Lee Hood's Top Computational
Challenges in Systems Biology
|Systems biology is stretching the boundaries of computational science and, apparently, the standard top-10 list. Lee Hood had to crank his up to 11 in an effort to describe the primary computational hurdles facing the field:|
|1. How to fully decipher the digital information content of the genome.|
|2. How to do all-vs.-all comparisons of thousands of genomes.|
|3. How to extract protein and gene regulatory networks from Nos. 1 and 2.|
|4. How to integrate multiple high-throughput data types dependably.|
|5. How to visualize and explore large-scale, multi-dimensional data.|
|6. How to convert static network maps into dynamic mathematical models.|
|7. How to predict protein function ab initio.|
|8. How to identify signatures for cellular states (e.g, healthy vs. diseased).|
|9. How to build hierarchical models across multiple scales of time and space.|
|10. How to reduce complex multi-dimensional models to underlying principles.|
|11. Test searching to bring the literature and experimental data together.|
While most of the speakers at the symposium agreed that dynamic modeling is a long-term goal, Herbert Sauro of the Keck Graduate Institute discussed a project that is giving it a shot. The challenges for dynamic modeling are considerable, he said, largely due to the lack of available data. Researchers can build models that fit their experimental data perfectly, but there's no way of accounting for regulatory interactions that are missing. In a network-based system, he said, "the presence or absence of just one link can have a huge impact."
Sauro's approach is to "falsify" available models rather than to validate them, through an iterative process of experiment and computation that uses Monte Carlo simulations to determine the range of parameters that satisfy a given set of experimental data.
Gerstein's group at Yale has also tried to account for cellular dynamics in network analysis. He described a project that examined the transcription network in yeast using gene expression data for five cellular conditions. It turns out, Gerstein said, that some genes are regulatory "hubs" for all cellular states, while others are "transient hubs" only playing an important role in some processes. The "hubbiness" of certain genes was demonstrated to change in phase throughout the cell cycle, for example, proving that the network is constantly being "rewired" to account for different conditions.

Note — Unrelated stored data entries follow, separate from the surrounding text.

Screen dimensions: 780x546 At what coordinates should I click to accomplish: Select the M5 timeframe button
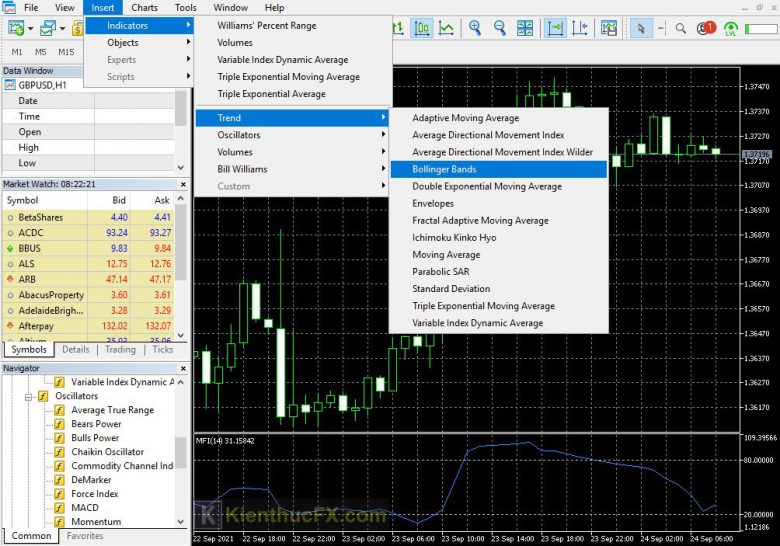[x=41, y=52]
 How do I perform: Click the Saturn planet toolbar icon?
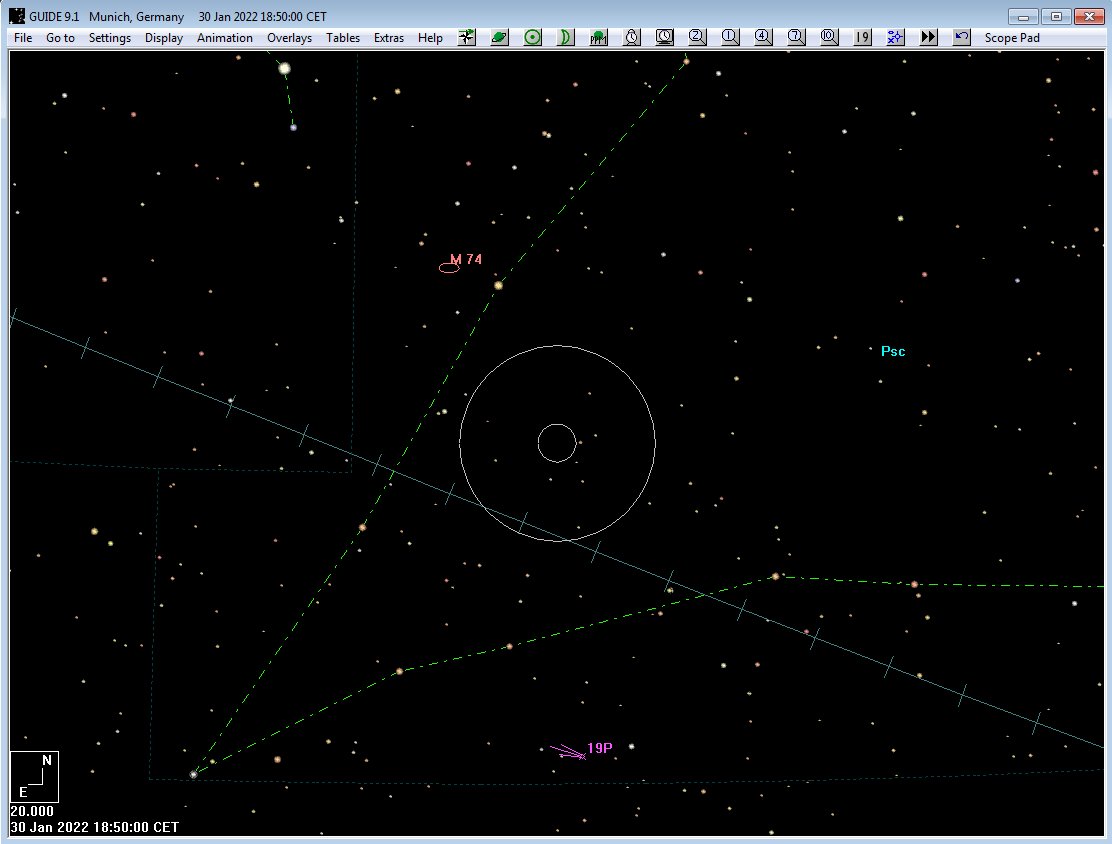(499, 37)
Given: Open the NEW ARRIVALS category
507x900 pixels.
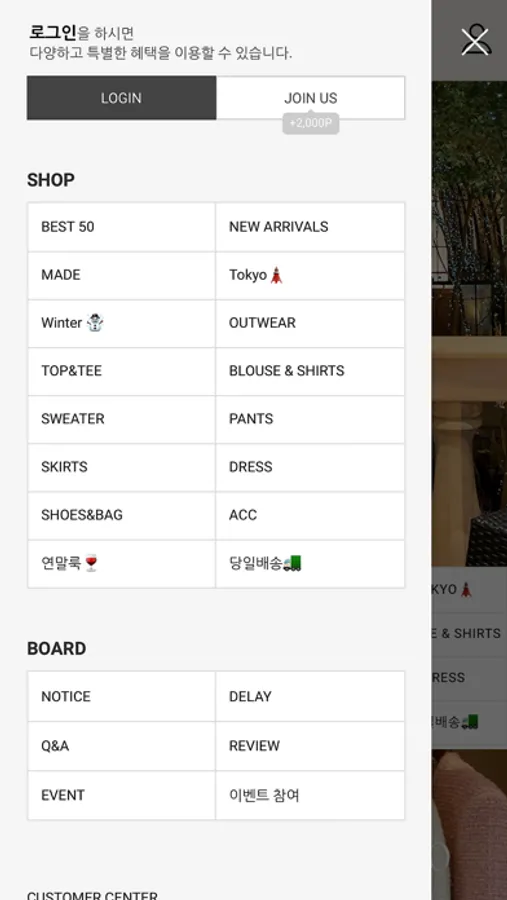Looking at the screenshot, I should coord(310,227).
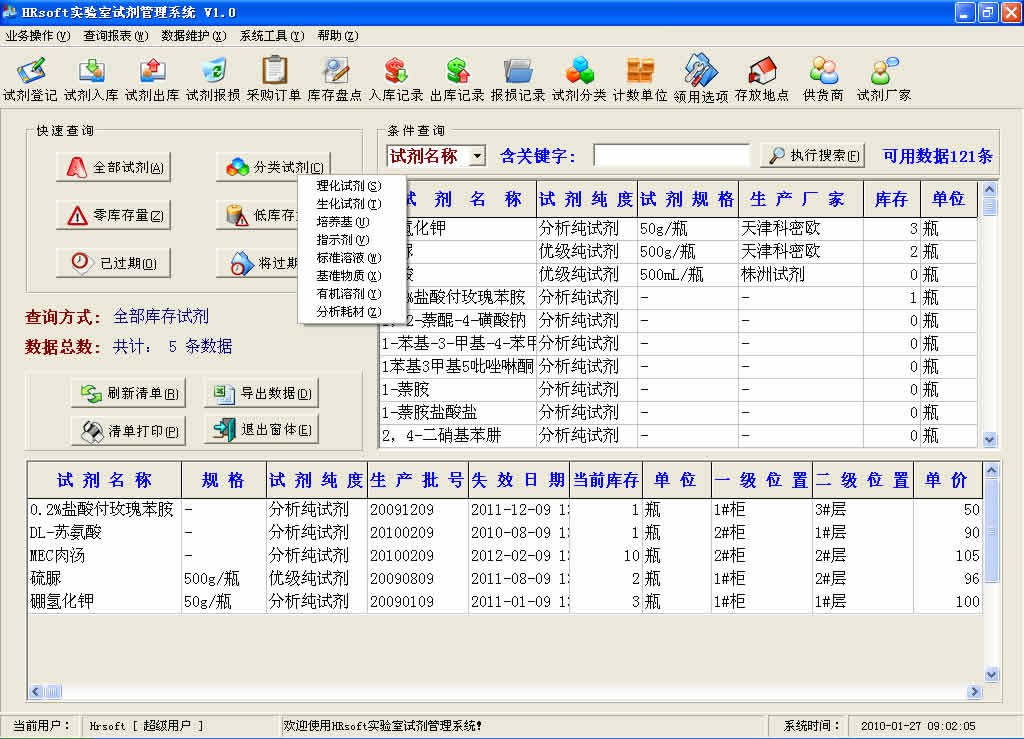Open the 试剂登记 toolbar icon
The height and width of the screenshot is (739, 1024).
(x=30, y=79)
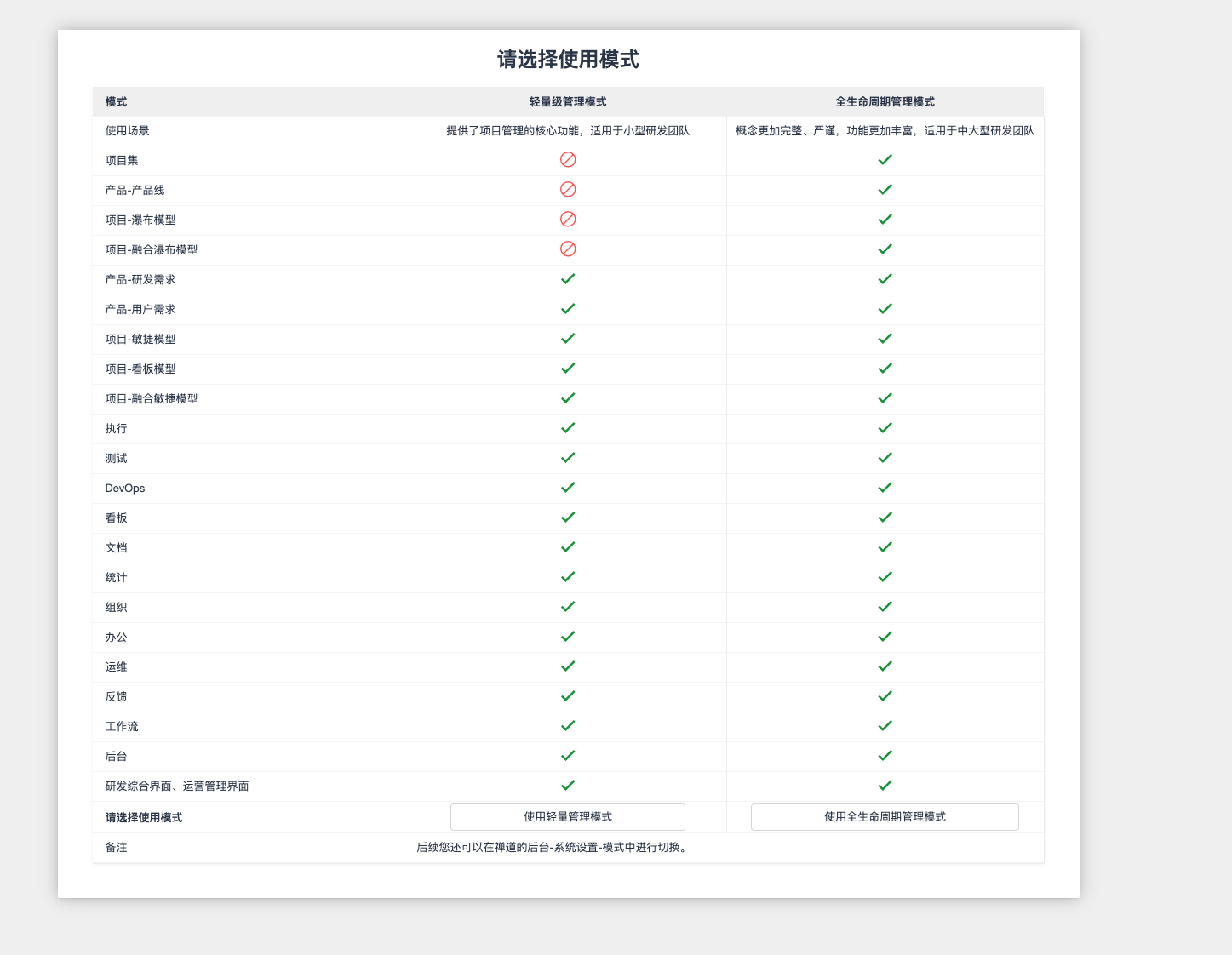Click the lightweight mode description text
Viewport: 1232px width, 955px height.
[568, 131]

Studies like this serve as further proof that reconstructed biological networks are only an intermediate step in computational systems biology, since they don't account for all the subtle changes that take place over the course of time in a cell.
Richard Karp conceded that the use of interaction networks to study systems behavior is limited, because they capture only a "snapshot" of static and temporary connections. However, he noted, computational systems biology is still constrained by the type of data that is available to analyze. In order to model and analyze dynamic systems, he said, "We'll have to await the generation of data sets with more dynamic content."